4 out of 5 stars Underrated Hitchcock   April 10, 2008
 21 out of 21 found this review helpful

Alfred Hitchcock's daring wartime drama rises to the technical challenge of being confined to a small set. Based on a story by John Steinbeck, "Lifeboat" (1944) remains among the director's most humanistic works with its emotional claustrophobia and incisive characterizations. Though a bit dialogue-heavy, the Master of Suspense creates a surprising amount of tension and intrigue throughout the film's 96-minute length. Tallulah Bankhead gives her finest screen performance, yet the entire cast is excellent. A minor classic in the Hitchcock canon.
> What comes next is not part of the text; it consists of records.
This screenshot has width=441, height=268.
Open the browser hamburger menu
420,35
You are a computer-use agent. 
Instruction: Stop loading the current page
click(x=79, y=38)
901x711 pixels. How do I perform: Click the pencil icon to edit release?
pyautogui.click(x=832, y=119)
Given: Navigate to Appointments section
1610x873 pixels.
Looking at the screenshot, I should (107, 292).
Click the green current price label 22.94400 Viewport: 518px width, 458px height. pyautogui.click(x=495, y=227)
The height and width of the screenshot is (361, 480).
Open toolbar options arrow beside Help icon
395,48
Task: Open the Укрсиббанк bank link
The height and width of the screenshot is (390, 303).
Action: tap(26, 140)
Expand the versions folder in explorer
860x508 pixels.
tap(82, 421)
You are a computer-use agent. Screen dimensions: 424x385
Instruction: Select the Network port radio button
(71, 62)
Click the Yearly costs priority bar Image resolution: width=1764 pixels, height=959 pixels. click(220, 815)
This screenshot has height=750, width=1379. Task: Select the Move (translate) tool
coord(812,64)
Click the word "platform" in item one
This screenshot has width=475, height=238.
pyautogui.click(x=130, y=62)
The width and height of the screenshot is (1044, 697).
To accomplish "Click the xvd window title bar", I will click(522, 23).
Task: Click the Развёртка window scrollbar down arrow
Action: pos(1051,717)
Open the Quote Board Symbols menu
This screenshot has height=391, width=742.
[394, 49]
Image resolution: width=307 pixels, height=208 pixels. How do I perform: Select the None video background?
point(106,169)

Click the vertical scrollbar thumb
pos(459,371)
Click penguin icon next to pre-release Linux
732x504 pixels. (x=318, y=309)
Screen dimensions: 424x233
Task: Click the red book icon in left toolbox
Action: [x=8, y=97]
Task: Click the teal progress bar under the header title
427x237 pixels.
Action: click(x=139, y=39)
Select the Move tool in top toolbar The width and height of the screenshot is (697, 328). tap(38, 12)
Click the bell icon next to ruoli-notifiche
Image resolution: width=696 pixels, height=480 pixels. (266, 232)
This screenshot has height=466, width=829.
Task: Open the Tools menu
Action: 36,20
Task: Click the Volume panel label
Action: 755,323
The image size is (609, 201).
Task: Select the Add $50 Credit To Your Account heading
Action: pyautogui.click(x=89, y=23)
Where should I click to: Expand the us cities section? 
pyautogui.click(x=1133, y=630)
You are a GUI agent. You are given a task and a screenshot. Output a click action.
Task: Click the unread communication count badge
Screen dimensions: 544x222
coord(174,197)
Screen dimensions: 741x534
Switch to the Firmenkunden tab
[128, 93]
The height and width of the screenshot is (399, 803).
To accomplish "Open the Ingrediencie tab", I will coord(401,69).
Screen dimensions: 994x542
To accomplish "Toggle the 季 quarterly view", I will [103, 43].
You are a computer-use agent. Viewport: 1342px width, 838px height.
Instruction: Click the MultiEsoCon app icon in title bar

5 out of 5 stars The boatride of a lifetime   March 29, 2008
 1 out of 1 found this review helpful

Hitch made great use of his directing skills with Lifeboat. The tension created when stuck on a boat and your life is in the hands of then enemy, twists of who to trust and where to go, all while the sun is baking you and evaporating every last drop of water out of your body. The rise and fall of the waves in this movie will keep you clinging to your life-jacket.


3 out of 5 stars Interesting   March 21, 2008
It is not my favorite Alfred Hitchcock movie but is better than I thought that It would be. You are always trying to figure out who is good and who is bad. It keeps you guessing. I had never heard of it when I rented it but was not disappointed at all after seeing it.